Eventually, after months of knowledge crunching, we realized that the handling of cargo, the physical loading and unloading, the movements from place to place, was largely carried out by subcontractors or by operational people in the company. In the view of our shipping experts, there was a series of transfers of responsibility between parties. A process governed that transfer of legal and practical responsibility, from the shipper to some local carrier, from one carrier to another, and finally to the consignee. Often, the cargo would sit in a warehouse while important steps were being taken. At other times, the cargo would move through complex physical steps that were not relevant to the shipping company’s business decisions. Rather than the logistics of the itinerary, what came to the fore were legal documents such as the bill of lading, and processes leading to the release of payments.
This deeper view of the shipping business did not lead to the removal of the Itinerary object, but the model changed profoundly. Our view of shipping changed from moving containers from place to place, to transferring responsibility for cargo from entity to entity. Features for handling these transfers of responsibility were no longer awkwardly attached to loading operations, but were supported by a model that came out of an understanding of the significant relation
ship between those operations and those responsibilities.
Knowledge crunching is an exploration, and you can’t know where you will end up.
Two. Communication and the Use of Language
A domain model can be the core of a common language for a software project. The model is a set of concepts built up in the heads of people on the project, with terms and relationships that reflect domain insight. These terms and interrelationships provide the semantics of a language that is tailored to the domain while being precise enough for technical development. This is a crucial cord that weaves the model into development activity and binds it with the code.
This model-based communication is not limited to diagrams in Unified Modeling Language (UML). To make most effective use of a model, it needs to pervade every medium of communication. It increases the utility of written text documents, as well as the informal diagrams and casual conversation reemphasized in Agile processes. It improves communication through the code itself and through the tests for that code.
The use of language on a project is subtle but all-important. . . .
Ubiquitous Language
For first you write a sentence,
And then you chop it small;
Then mix the bits, and sort them out
Just as they chance to fall:
The order of the phrases makes
No difference at all.
—Lewis Carroll, “Poeta Fit, Non Nascitur”
To create a supple, knowledge-rich design calls for a versatile, shared team language, and a lively experimentation with language that seldom happens on software projects.

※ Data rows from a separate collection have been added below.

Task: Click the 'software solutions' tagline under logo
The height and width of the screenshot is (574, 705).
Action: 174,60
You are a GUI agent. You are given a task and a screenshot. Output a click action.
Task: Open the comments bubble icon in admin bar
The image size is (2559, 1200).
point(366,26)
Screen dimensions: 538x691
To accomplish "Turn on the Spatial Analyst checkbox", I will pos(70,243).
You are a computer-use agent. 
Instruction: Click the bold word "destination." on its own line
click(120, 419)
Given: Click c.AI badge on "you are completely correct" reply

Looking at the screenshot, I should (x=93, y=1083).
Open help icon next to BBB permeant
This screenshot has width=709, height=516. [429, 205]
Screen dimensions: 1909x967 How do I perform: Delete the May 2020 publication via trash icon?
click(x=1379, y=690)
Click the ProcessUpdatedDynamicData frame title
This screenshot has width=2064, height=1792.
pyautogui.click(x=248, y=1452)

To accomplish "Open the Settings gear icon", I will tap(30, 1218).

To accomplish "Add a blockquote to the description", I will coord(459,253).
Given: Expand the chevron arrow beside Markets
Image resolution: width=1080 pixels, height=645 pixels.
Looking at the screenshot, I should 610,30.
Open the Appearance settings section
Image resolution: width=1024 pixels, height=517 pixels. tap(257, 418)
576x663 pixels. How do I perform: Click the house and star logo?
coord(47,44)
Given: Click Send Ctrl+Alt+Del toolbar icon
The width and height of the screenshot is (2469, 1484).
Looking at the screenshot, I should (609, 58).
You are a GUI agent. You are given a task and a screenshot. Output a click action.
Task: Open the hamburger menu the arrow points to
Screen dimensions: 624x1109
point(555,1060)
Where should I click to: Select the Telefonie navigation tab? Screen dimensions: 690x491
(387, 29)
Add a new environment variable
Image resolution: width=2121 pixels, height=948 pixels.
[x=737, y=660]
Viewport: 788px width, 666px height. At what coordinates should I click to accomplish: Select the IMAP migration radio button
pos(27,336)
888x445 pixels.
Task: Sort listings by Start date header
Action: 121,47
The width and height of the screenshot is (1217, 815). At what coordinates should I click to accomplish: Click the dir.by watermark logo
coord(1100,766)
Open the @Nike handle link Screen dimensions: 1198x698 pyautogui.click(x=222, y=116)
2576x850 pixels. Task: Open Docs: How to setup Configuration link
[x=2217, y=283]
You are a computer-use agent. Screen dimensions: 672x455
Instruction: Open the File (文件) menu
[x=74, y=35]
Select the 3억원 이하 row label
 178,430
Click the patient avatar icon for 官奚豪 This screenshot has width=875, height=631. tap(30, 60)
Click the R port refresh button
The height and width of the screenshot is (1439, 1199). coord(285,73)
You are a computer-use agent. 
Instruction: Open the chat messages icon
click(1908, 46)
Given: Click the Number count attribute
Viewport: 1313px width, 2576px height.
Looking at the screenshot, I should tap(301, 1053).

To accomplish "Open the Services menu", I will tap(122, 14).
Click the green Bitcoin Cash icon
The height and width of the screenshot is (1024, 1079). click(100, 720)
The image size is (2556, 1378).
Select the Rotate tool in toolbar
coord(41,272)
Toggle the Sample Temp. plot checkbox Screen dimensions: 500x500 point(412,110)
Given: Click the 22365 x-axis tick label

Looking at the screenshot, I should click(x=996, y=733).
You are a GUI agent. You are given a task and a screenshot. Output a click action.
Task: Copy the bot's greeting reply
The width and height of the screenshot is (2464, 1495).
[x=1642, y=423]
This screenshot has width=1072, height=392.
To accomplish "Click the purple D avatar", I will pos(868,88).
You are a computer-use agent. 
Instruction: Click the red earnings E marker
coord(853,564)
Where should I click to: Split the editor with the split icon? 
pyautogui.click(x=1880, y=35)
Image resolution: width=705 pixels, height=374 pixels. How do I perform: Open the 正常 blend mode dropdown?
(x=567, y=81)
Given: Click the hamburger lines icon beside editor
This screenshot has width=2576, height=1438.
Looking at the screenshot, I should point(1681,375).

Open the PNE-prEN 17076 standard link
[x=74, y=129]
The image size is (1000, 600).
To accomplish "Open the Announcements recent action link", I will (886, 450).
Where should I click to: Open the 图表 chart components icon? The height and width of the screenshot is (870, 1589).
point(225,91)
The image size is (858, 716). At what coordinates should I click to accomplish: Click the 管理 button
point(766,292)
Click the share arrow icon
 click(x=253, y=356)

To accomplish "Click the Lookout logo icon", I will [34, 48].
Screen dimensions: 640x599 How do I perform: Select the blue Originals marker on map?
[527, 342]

Domain experts have limited understanding of the technical jargon of software development, but they use the jargon of their field—probably in various flavors. Developers, on the other hand, may understand and discuss the system in descriptive, functional terms, devoid of the meaning carried by the experts’ language. Or developers may create abstractions that support their design but are not understood by the domain experts. Developers working on different parts of the problem work out their own design concepts and ways of describing the domain.